In addition, revenue and earnings in the enterprise resource planning (ERP) software applications industry are subject to fluctuations. Software license revenue, in particular, is subject to variability with a significant proportion of revenue earned in the last month of each quarter. Given the high margins associated with license revenue, modest fluctuations can have a substantial impact on net income. Investors should not use any one quarters results as a benchmark for future growth. We undertake no obligation to revise, update or publicly release the results of any revision or update to these forward-looking statements. Readers should carefully review the risk factors described in other documents we file from time to time with the Securities and Exchange Commission.
INTRODUCTION
The following discussion should be read in conjunction with the information included within our Annual Report on Form 10-K for the year ended January 31, 2004 and the Condensed Consolidated Financial Statements and notes thereto included elsewhere in this Quarterly Report on Form 10-Q.
BUSINESS OVERVIEW
QAD Inc., a Delaware Corporation (QAD), was founded in 1979 and is a global provider of enterprise resource planning (ERP) software applications for multi-national, large and mid-range manufacturing and distribution companies. QAD serves the specific needs of the automotive, consumer products, electronics, food and beverage, industrial and medical industries. We market, distribute, implement and support our products worldwide. Our enterprise applications provide functionality for managing manufacturing resources and operations within and beyond the enterprise, enabling global manufacturers to collaborate with their customers, suppliers and partners to improve delivery performance and reduce production and inventory costs.

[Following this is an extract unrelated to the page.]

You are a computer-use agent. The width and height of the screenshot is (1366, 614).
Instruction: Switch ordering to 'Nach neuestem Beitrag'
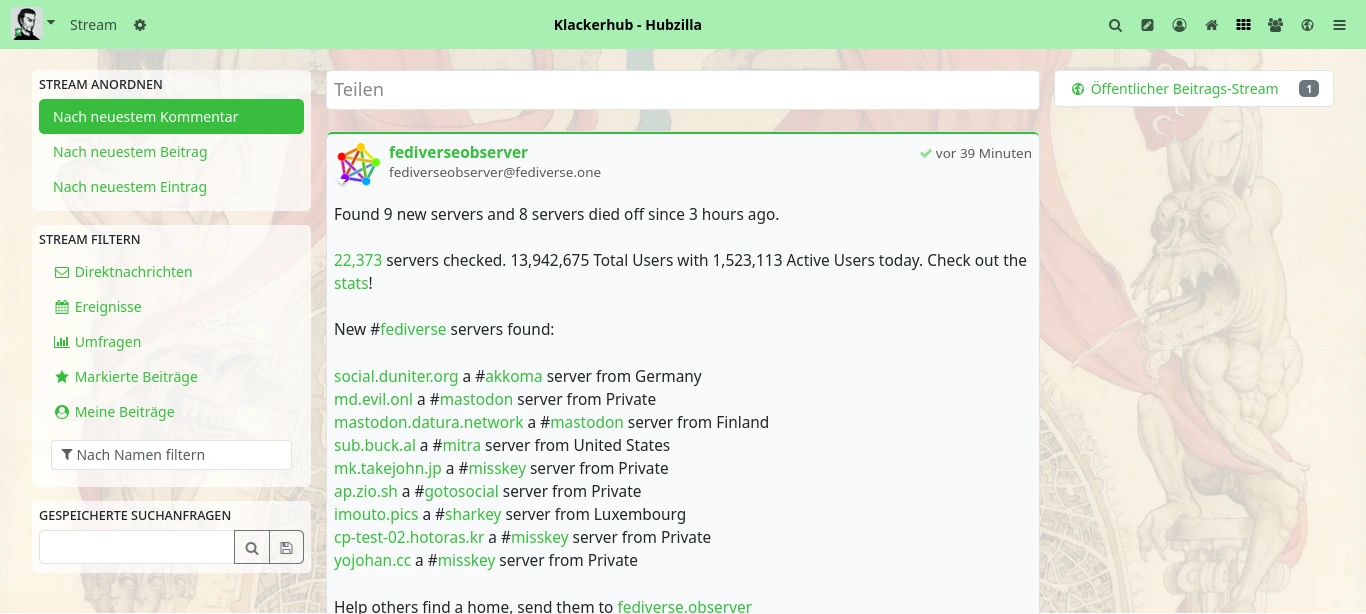click(x=130, y=152)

CRITICAL ACCOUNTING POLICIES
We consider certain accounting policies related to revenue recognition, accounts receivable allowances, impairment of long-lived assets, capitalized software costs, valuation of deferred tax assets and accounting for stock-based compensation to be critical policies due to the significance of these items to our operating results and the estimation processes and managements judgment involved in each. For a complete discussion of these policies, see the section entitled Managements Discussion and Analysis of Financial Condition and Results of Operations within our Annual Report on Form 10-K for the year ended January 31, 2004.
13
Revenue Recognition
We license our software under non-cancelable license agreements including third-party software sold in conjunction with our software, provide customer support and provide services including technical, implementation and training. Revenue is recognized in accordance with the American Institute of Certified Public Accountants Statement of Position (SOP) No. 97-2, Software Revenue Recognition, as modified by SOP No. 98-9, Modification of SOP No. 97-2, Software Revenue Recognition with Respect to Certain Transactions and Staff Accounting Bulletin (SAB) No. 104, Revenue Recognition. Our revenue recognition policy is as follows:
License Revenue. We recognize revenue from license contracts when a non-cancelable, non-contingent license agreement has been signed, the software product has been delivered, no uncertainties exist surrounding product acceptance, fees from the agreement are fixed or determinable, and collection is probable. We use the residual method to recognize revenue when a license agreement includes one or more elements to be delivered at a future date if vendor-specific, objective evidence of the fair value of all undelivered elements exists. If evidence of the fair value of the undelivered elements does not exist, revenue is deferred and recognized when delivery occurs. Subscription license revenue from our hosted MFGx.net product offerings is recognized ratably over the contract period. Our standard products do not require significant production, modification or customization of software or services that are essential to the functionality of the software. Certain judgments affect the application of our license revenue recognition policy, such as the assessment of collectibility for which we review a customers credit worthiness and our historical experience with that customer, if applicable.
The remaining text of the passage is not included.